4. The plaintiff insists that the court erred in refusing an instruction, to the effect, that if the bond was approved by the court on the fourth of August, 1885, and the defendants knew that Reid occupied the office of collector, and collected the revenues for the years 1885 and 1886, and made no objection thereto, then they are estopped from making the defense that the bond was altered by the erasure of Hailing’s name.

There is an abundance of evidence tending to establish all facts stated in this refused instruction, but there is not a word of evidence tending to show that the defendants during this time knew that Hailing’s name had been erased. The only evidence to which our attention is called is that they knew nothing about the erasure. An estoppel cannot arise until it is shown that they knew of the alteration and thereafter made no objection to the performance by Reid of official duties by virtue of having given the bond in question. No such state of facts is shown or hypothetically stated in the instruction, and it was, therefore, properly refused.
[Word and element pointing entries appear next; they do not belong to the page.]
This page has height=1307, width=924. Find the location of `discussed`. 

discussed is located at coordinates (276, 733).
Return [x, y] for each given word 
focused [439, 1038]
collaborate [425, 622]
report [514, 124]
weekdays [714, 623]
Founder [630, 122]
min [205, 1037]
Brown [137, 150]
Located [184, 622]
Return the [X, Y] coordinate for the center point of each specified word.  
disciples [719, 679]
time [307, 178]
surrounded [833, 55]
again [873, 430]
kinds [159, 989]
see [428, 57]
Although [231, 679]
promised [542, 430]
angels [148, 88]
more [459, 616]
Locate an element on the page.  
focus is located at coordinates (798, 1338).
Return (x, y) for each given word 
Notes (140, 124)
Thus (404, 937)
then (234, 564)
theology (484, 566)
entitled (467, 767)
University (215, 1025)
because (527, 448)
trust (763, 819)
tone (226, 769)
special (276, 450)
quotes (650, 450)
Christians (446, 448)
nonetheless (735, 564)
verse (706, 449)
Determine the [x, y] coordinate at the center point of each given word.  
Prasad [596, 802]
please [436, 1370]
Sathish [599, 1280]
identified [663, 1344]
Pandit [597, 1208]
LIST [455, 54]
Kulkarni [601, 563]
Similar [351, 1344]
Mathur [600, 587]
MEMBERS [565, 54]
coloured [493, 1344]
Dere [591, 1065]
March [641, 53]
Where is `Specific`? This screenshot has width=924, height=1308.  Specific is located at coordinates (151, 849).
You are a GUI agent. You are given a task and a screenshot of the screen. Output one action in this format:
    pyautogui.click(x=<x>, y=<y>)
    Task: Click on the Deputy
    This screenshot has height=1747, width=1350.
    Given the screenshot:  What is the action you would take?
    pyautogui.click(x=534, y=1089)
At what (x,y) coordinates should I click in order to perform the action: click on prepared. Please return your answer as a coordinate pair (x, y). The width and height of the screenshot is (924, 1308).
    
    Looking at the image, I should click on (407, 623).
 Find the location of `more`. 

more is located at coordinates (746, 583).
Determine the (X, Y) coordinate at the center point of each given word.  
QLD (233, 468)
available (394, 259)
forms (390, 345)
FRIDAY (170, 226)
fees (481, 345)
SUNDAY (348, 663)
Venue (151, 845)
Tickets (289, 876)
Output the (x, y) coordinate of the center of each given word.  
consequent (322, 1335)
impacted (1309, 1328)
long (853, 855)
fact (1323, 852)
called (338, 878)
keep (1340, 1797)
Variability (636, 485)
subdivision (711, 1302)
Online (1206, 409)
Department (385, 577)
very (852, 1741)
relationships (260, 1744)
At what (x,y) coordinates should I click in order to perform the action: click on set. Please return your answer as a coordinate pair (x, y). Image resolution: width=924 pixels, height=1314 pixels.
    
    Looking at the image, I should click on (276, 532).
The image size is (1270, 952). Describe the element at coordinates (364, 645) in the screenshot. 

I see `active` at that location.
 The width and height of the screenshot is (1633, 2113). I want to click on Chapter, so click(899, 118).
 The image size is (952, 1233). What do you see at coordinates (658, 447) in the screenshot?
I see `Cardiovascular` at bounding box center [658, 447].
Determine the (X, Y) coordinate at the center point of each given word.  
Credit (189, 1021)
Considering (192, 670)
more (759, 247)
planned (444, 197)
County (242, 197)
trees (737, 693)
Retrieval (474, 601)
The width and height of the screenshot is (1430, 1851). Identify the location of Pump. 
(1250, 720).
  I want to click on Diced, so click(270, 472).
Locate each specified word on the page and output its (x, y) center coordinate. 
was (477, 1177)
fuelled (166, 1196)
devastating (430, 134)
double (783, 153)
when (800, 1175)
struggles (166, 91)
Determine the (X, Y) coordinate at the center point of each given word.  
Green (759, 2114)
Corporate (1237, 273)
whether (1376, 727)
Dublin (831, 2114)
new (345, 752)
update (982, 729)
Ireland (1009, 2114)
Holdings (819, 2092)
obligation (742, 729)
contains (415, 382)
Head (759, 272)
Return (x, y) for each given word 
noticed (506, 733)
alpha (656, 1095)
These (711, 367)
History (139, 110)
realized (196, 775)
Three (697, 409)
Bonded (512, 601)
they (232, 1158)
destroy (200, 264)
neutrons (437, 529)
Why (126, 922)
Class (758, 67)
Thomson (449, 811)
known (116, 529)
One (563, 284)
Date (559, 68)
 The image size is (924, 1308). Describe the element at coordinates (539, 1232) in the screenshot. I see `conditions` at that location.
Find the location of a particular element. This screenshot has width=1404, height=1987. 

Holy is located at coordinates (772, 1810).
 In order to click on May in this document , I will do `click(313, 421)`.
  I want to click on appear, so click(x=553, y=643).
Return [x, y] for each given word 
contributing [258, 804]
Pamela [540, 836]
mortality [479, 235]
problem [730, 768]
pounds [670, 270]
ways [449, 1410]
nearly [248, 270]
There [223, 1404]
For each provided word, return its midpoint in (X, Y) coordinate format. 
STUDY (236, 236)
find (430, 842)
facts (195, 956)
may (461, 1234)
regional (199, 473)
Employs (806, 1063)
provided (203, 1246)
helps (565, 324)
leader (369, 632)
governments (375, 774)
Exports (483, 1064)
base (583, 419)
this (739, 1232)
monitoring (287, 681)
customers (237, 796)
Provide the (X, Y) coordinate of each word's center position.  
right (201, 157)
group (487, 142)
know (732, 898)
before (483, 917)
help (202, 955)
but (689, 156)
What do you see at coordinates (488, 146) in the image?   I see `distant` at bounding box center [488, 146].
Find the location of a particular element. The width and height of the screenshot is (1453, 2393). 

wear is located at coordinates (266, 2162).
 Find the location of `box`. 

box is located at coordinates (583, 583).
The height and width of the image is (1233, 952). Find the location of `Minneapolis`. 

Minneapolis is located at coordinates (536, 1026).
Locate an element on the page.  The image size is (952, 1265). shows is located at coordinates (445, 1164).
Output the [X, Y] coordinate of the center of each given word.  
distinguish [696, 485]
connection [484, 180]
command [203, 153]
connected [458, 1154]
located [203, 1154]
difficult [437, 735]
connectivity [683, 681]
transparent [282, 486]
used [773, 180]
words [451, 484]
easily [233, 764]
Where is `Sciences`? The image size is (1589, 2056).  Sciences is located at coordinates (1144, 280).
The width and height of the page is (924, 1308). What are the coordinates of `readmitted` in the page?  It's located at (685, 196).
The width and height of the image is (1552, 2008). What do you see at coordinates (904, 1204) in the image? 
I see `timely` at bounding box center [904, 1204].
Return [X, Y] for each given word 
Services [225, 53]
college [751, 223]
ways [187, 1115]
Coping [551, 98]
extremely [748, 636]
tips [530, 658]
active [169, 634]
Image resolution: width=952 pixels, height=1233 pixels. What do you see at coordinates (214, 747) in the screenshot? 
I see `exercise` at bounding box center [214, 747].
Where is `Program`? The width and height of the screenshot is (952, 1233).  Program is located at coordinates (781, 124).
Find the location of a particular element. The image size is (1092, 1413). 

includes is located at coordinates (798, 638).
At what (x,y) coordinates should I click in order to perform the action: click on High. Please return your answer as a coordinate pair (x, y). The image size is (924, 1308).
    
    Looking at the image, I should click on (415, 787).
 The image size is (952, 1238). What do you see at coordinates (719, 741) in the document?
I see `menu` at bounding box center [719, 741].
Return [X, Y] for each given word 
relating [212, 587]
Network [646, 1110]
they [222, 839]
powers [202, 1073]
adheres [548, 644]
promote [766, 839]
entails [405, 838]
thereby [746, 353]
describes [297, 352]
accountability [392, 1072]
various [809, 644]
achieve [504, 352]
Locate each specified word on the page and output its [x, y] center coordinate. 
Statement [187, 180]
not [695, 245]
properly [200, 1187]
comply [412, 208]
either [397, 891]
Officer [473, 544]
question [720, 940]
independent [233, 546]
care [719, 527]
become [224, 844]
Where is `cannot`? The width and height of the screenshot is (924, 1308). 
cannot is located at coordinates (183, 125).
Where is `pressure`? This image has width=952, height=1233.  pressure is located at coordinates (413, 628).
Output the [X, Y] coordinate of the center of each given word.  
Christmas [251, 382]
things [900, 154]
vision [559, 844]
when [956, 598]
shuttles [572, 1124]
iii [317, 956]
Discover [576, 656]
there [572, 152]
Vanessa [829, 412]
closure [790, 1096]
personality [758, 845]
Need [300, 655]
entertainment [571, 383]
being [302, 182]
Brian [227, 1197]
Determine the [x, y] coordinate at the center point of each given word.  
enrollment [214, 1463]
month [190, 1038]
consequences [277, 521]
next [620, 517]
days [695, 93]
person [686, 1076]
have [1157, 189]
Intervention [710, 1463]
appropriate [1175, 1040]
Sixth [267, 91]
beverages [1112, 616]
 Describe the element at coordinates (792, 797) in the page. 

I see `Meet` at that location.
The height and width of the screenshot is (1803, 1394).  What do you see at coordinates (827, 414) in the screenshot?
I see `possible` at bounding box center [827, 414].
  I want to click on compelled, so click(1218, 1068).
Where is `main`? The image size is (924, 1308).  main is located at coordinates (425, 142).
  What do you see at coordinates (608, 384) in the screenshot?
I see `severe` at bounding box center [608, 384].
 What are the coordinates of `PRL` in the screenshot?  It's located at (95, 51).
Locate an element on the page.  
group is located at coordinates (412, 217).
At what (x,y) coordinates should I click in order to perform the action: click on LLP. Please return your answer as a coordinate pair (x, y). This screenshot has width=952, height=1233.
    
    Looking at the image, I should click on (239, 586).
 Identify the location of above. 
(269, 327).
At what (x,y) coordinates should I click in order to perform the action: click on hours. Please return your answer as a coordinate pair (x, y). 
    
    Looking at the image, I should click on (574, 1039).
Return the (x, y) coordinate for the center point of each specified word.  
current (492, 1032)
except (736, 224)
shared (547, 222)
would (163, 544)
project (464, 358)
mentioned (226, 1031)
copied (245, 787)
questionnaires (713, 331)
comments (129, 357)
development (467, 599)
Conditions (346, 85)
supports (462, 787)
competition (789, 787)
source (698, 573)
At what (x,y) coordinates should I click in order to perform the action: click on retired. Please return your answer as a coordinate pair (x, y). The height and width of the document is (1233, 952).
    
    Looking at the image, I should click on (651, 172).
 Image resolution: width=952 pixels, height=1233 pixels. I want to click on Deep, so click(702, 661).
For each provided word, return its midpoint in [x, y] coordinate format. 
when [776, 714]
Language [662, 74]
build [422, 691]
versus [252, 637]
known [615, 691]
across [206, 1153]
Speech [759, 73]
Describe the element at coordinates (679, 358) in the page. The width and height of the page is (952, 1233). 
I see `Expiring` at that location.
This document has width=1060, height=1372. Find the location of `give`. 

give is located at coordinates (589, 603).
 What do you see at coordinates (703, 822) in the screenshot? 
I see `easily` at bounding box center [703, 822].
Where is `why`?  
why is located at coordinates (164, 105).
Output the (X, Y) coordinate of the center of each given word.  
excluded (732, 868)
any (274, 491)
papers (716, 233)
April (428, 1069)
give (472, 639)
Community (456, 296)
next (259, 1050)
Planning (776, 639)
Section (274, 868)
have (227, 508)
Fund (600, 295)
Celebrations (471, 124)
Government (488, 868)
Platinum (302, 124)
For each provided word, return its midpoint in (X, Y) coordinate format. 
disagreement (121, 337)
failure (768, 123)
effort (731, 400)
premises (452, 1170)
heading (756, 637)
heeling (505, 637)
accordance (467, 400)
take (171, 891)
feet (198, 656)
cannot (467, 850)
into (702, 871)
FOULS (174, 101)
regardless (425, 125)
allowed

It is useless to notice the other minor suggestions made by the plaintiff. They do not meet the real and *368only question in this case. The case has been twice argued and we can come to no other conclusion than that before indicated. We have endeavored to lay it down as the better law, that- sureties on these official bonds ought not to be discharged until they show knowledge, on the part of the accepting officers, of a state of facts which should have precluded the acceptance of the bond, be it a conditional contract between principal and surety, or an alteration of the bond as executed by the surety. That has been done in this case. Common information, without any special knowledge of the law, ought to have told these county judges that it was an improper thing to strike off the name of one of the sureties without the consent of the other sureties.

The judgment is affirmed.

Sherwood and Bab clay, JJ., dissent; the other judges concur.